“when you fall down, just get up again.” – Lindsey vonn

Sundays I’m usually riddled with anxiety. It’s hard to know that you are ready to spend an entire day “off” just getting ready for the week ahead. Today, I had a lot on my mind so running was not really a choice, it was a necessity. On a day that is full of grocery shopping, laundry, packing lunches, packing snow bags for school, homework, Mass (online), reading, dinner, and many times, work, if I don’t carve in time for myself to run, these things aren’t easily accomplished.

I woke up at 7:45 a.m. to let the dogs out and when I threw open the curtains, there was a fresh snowfall and it was still coming down. I asked “Alexa” what the weather would be like and she said snow through the morning.

Hmmm…do I go to the grocery store first or on my run? I went to change into my running clothes and decided that hitting the grocery store first would be best. But first, the kids wanted breakfast. Bacon, pancakes, and fresh fruit were served before 9:00.

On my way home from the store, there were a few runners out. Jealous. I couldn’t wait to head out. My husband was kind enough to meet me at the door and helped me unpack the groceries. He reminded me that if I don’t head out now, I might not get out. I couldn’t find my running gloves, so I searched around the house, finally locating them in my purse. Why were they in there?  Ugh. Henry told me he wanted a snack. A load of laundry needed to be switched. The last person who used the toilet paper in the upstairs bathroom didn’t replace it. There was a pool of water on the hardwood floor near the front door after the kids came in from playing in the snow. Their winter clothes were all on the floor. I still didn’t eat breakfast. I should try to pee before I leave, but oh shoot, there isn’t toilet paper.

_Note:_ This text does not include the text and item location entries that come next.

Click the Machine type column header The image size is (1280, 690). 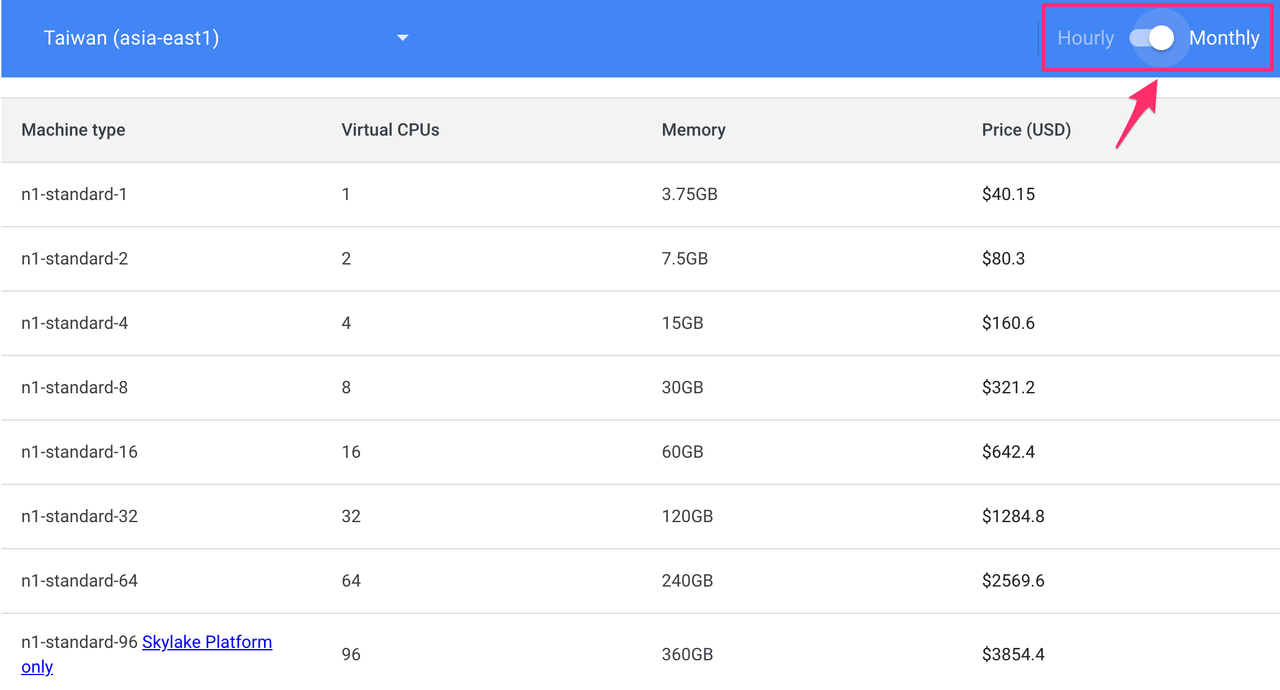(x=73, y=129)

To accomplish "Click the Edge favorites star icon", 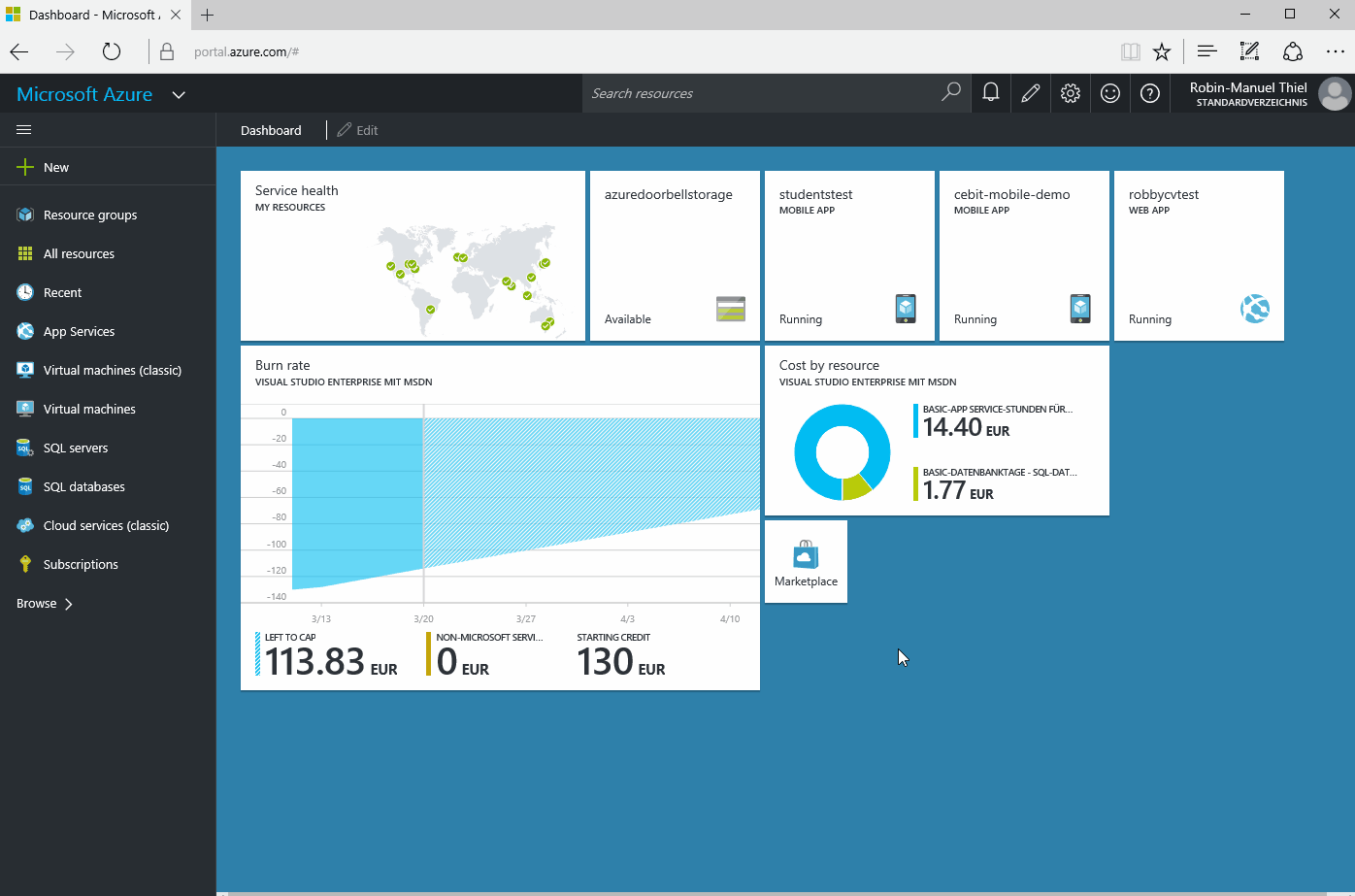I will (1162, 51).
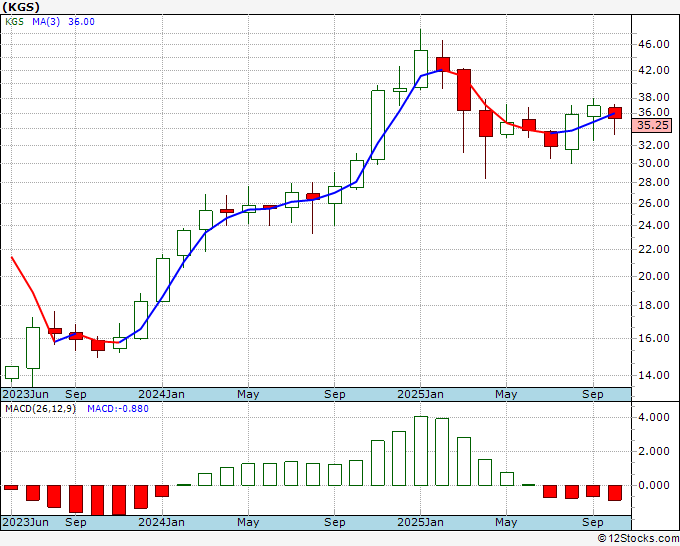
Task: Select the MACD:-0.880 value readout
Action: tap(118, 408)
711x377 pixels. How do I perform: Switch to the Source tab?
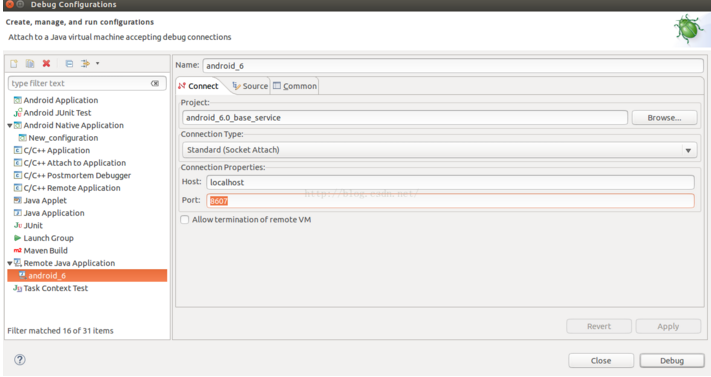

“You’d better go,” my husband said to me again.

Things come up. They always, always come up. The jobs here are never done. And even on the days when I prep every meal for the week and think that I’ve folded my last towel or shirt, there is always another one ready to be washed.

So, I put it all aside and I headed out. The snow on the sidewalk was thick and untouched. It was the perfect snow for running. About a half a mile in, I rounded the corner to make my way to the next block and I slid. It was slight and I was aware enough to catch myself.

Oh, I wish I had my spikes on.

Well, I wasn’t planning on going long. Two miles, maybe. But the further I ran, the better I felt. I shifted from the street, which was only wet, back on to the sidewalks that were plowed. Another quick slip right before I hit mile two. Again, I was able to catch myself. I ran through the park and back into my neighborhood and took a route that would get me to a little over a mile and I would finish at a 5k. By this time, I was running the “snow shuffle” which meant that I didn’t lift my feet off of the ground, I just slid them slightly ahead of me with each step.

When I reached my block, I was at 2.94 miles. Runners understand that it’s not quite right to cut it off at the 2.94 mile marker, you have to cut it off at 3.00 miles even (or slightly over, if possible to reach the 5k distance.) I passed my house and went down the block until I reached an even 3.00. When I crossed the street and made my way up a slightly elevated driveaway of a neighbor two houses down from me, I slipped. This time, I went down. I went down on my right knee. I didn’t waste any time rising to my feet and walked to my house. I didn’t feel any pain or blood, so I took this as a good sign that the snow acted like a cushion to break my fall.

I came inside and my knee was fine. Everything was fine. This isn’t the first time I fell on a run and it certainly won’t be my last. I’ve fallen in the winter and I’ve fallen in the summer (more times, actually!)

Lately, I feel like I’ve been falling a lot. Falling or failing…I guess they’re both in the same. Keeping up with what life is requesting of me lately has been like trying to keep my head above water while holding weights in both hands. Something is going to have to drop if I’m going to pull through.

Sometimes you are sent out in the worst of conditions in order to return home with the greatest outcome. Out of all of the lessons in my life, running continues to be the greatest teacher. 

Today’s lesson was to remember that when you fall, you don’t have a choice but to get back up.